Nvidia has rebranded Project Digits as the ‘DGX Spark’ mini AI supercomputer, launching it for reservations starting at $3,000 at GTC 2025. This compact computer, similar in size to a Mac Mini, offers up to 1 petaflop (1,000 TOPS) of AI performance at FP4 precision, powered by the Grace Blackwell GPU with 5th-gen Tensor cores.
The DGX Spark is equipped with 20 Arm CPU cores, and it can be configured with up to 128GB of LPDDR5X unified memory and 4TB of NVMe storage, although it has a limited memory bandwidth of 273 GBps. It supports Wi-Fi 7, Bluetooth 5.3, and consumes up to 170W of power. The device runs on Nvidia’s Linux-based DGX OS.
Additionally, Nvidia announced the larger DGX Station, featuring the new Blackwell Ultra GB300 GPU, aimed at developers, researchers, data scientists, and students for running and training large AI models.

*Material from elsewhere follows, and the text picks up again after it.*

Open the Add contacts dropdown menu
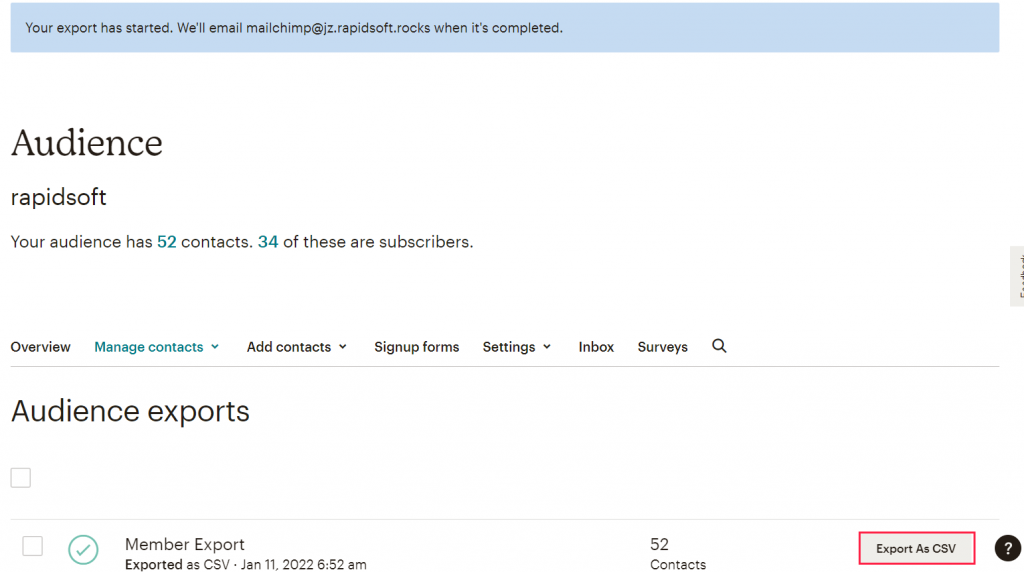Image resolution: width=1024 pixels, height=572 pixels. [297, 347]
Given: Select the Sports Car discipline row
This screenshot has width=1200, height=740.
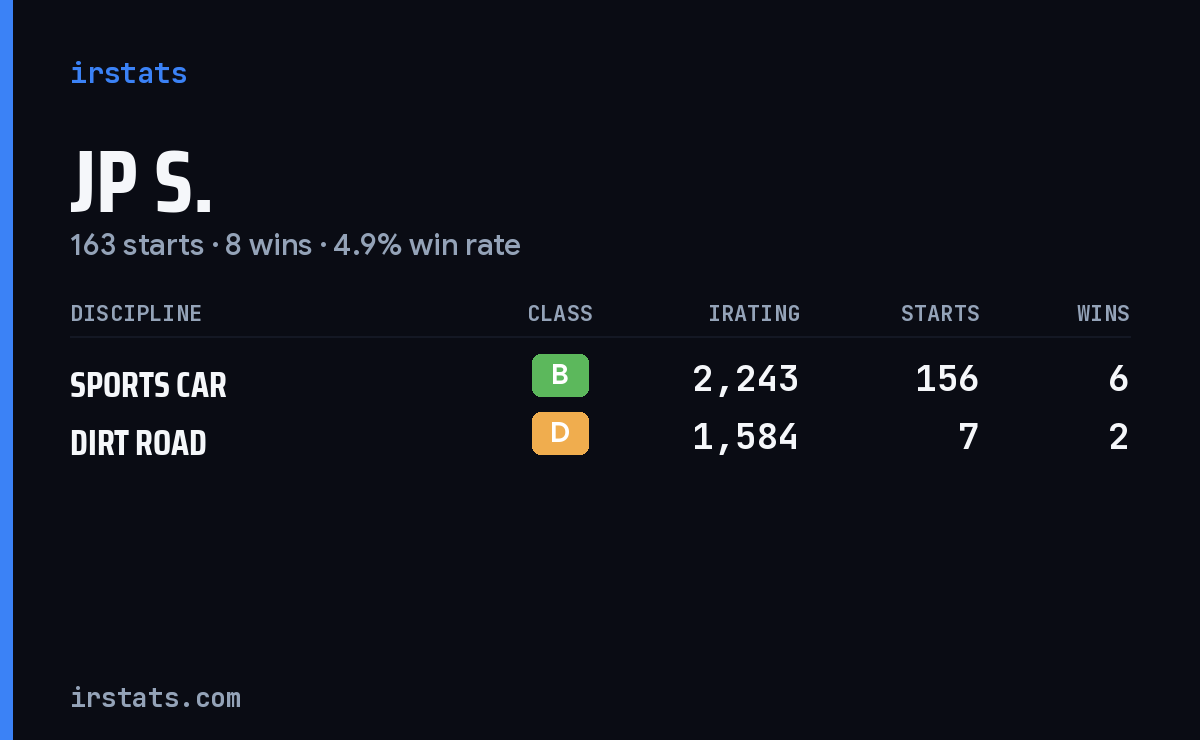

This workstation promises “data-center-level performance” in a desktop format.
The DGX Station boasts 784GB of unified memory, with the GPU accessing 288GB of HBM3e memory at 8TBps bandwidth, and the CPU utilizing 496GB of LPDDR5X memory with up to 396GBps bandwidth, powered by the server-class Grace-72 Core Neoverse V2 CPU.
Nvidia is clearly positioning itself against Apple’s recently launched M4 Max and M3 Ultra Mac Studios. Reservations for the DGX Spark can be made on Nvidia’s website, with shipping set to begin this summer. The DGX Spark will also be available through Asus, Dell, HP, and Lenovo, while the DGX Station will launch later this year.